Objectives

The objective of this assingment is to conduct an exploratory data analysis of a data set that you are not familiar with. In this weeks lecture we discussed a number of visualiation approaches to exploring a data set, this assignment will apply those tools and techniques. An important distinction between class examples and applied data science work is that interative and repetitive nature of exploring a data set. It takes time and understand what is is the data and what is interesting in the data.

For this week we will be exploring data from the NYC Data Transparnecy Initiative. They maintain a database of complaints that fall within the Civilian Complain Review Board (CCRB), an independent municiple agency. Your objective is to identify interesting patterns and trends within the data that may be indicative of large scale trends.

This link will allow you to download the data set in .xlsx format. The data file has two tabs: one with metadata, and the “Complaints_Allegations” tab with the actual data.

Deliverable and Grades

For this assignment you should submit a link to a knitr rendered html document that shows your exploratory data analysis. Organize your analysis using section headings:

library(ggplot2)
library(ggthemes)
library(dplyr)
## 
## Attaching package: 'dplyr'
## The following objects are masked from 'package:stats':
## 
##     filter, lag
## The following objects are masked from 'package:base':
## 
##     intersect, setdiff, setequal, union
library(forcats)

ccrb <- unique(read.csv("/Users/arka/Desktop/Harrisburg_University_Courses/Semester_2_Late_Fall/ANLY 512-50/ccrb.csv"))

Full Investigation Location Analysis (Stacked Bar Chart)

ggplot(ccrb, aes(x = Borough.of.Occurrence, fill = Is.Full.Investigation)) +
       geom_bar(stat = "count") + 
       labs(title = "Full Investigation Location Analysis", x = "Location", y = "Count") +
       theme_economist()

Complaints received by Year from 2000 to 2020

ggplot(ccrb, aes(x = Received.Year, fill = Allegation.FADO.Type)) +
       geom_bar(stat = "count") +
       labs(title = "Complaints Received from 2000 to 2020", x = "Year", y = "Complaints")
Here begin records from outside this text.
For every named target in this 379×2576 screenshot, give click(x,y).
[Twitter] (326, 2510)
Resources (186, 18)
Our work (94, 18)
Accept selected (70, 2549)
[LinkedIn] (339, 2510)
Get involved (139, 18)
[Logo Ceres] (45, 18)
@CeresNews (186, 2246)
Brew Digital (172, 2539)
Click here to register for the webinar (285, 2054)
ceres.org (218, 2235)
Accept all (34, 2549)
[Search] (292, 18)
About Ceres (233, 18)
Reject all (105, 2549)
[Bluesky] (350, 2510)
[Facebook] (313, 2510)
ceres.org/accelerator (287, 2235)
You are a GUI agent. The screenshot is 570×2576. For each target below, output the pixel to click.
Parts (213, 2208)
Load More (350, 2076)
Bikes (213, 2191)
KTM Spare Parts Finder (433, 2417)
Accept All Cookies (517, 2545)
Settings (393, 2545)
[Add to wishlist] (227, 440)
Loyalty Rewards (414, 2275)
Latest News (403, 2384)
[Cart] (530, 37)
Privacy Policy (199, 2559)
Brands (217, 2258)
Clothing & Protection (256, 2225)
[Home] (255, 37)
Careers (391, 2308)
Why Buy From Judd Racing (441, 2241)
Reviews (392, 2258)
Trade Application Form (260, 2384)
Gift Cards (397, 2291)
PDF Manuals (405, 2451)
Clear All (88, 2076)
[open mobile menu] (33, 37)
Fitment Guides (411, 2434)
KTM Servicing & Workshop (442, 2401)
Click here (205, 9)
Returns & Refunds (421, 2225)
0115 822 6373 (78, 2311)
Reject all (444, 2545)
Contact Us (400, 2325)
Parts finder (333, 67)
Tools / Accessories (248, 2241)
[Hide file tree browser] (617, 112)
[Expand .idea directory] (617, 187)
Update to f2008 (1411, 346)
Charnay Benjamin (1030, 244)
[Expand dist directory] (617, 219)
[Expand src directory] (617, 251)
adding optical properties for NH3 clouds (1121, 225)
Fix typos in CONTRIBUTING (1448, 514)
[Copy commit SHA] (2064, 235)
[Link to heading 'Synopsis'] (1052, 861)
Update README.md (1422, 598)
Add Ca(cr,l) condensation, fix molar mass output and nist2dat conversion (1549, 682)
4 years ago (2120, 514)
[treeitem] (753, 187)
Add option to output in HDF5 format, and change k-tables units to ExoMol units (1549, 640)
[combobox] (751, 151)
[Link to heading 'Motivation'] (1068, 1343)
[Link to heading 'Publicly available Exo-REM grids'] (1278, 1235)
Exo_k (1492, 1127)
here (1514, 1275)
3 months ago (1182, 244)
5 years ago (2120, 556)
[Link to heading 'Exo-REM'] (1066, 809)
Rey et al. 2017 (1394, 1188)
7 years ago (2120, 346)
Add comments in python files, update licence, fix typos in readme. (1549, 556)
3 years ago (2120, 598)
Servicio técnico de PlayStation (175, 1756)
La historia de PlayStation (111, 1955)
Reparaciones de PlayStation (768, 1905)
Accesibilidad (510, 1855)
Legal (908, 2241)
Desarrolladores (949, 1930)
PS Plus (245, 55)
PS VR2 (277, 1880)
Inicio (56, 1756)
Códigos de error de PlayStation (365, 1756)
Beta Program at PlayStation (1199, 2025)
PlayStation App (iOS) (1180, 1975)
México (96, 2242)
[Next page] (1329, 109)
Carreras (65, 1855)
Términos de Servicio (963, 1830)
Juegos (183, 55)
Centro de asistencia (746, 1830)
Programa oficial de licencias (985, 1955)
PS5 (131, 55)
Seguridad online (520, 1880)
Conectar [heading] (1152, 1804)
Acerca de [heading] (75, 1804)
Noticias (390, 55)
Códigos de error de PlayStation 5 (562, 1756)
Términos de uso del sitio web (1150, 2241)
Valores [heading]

Complaints received by Year (Scatter Plot)

aggregate <- ccrb %>% 
                  group_by(Received.Year) %>% 
                  summarise(count = n())

ggplot(aggregate, aes(x = Received.Year, y = count)) +
       xlab("Received Year") +
       ylab("Count") +
       geom_point() +
       geom_line() +
       ggtitle("Frequency Count vs Received Year") +
       stat_smooth(method = "loess", formula = y ~ x, size = 0.7, col = "red")

Complaints closed by Year (Scatter Plot)

aggregate <- ccrb %>% 
                  group_by(Close.Year) %>% 
                  summarise(count = n())

ggplot(aggregate, aes(x = Close.Year, y = count)) +
       xlab("Closed Year") +
       ylab("Count") +
       geom_point() +
       geom_line() +
       ggtitle("Frequency Count vs Closed Year") +
       stat_smooth(method = "loess", formula = y ~ x, size = 0.7, col = "red")

Complaints by Borough Locations and Allegation Type

ggplot(ccrb, aes(x = Borough.of.Occurrence, fill = Allegation.FADO.Type)) +
       geom_bar(stat = "count") +
       labs(title = "Received complaints by Borough and Allegation Type", x = "Borough", y = "Complaints")

Classification of Allegations

ggplot(ccrb, aes(x = fct_infreq(Allegation.FADO.Type))) +
       geom_bar() +
       xlab("Allegation Type")

Incident Location in descending order of frequency counts

ggplot(ccrb, aes(x = fct_infreq(Incident.Location))) +
       geom_bar() +
       xlab("Incident Location") +
       ylab("Frequency Count") +
       coord_flip()

Analysis of complaints with video evidence

ggplot(ccrb, aes(x = Borough.of.Occurrence, fill = Complaint.Has.Video.Evidence)) +
       geom_bar(stat = "count") +
       labs(title = "Complaints with Video Evidence", x = "Location", y = "Frequency Count") +
       theme_economist()

Analysis of full investigation with complaint filing mode

ggplot(ccrb, aes(x = Complaint.Filed.Mode, fill = Is.Full.Investigation)) +
       geom_bar(stat = "count") +
       labs(title = "Full investigation with complaint filing mode", x = "Complaint Filing Mode", y = "Complaints")

Outcome of Encounter by Borough

ggplot(ccrb, aes(x = Encounter.Outcome, fill = Borough.of.Occurrence)) +
       geom_bar(stat = "count") +
       labs(title = "Borough vs Encounter Outcome", x = "Encounter Outcome", y = "Frequency Count")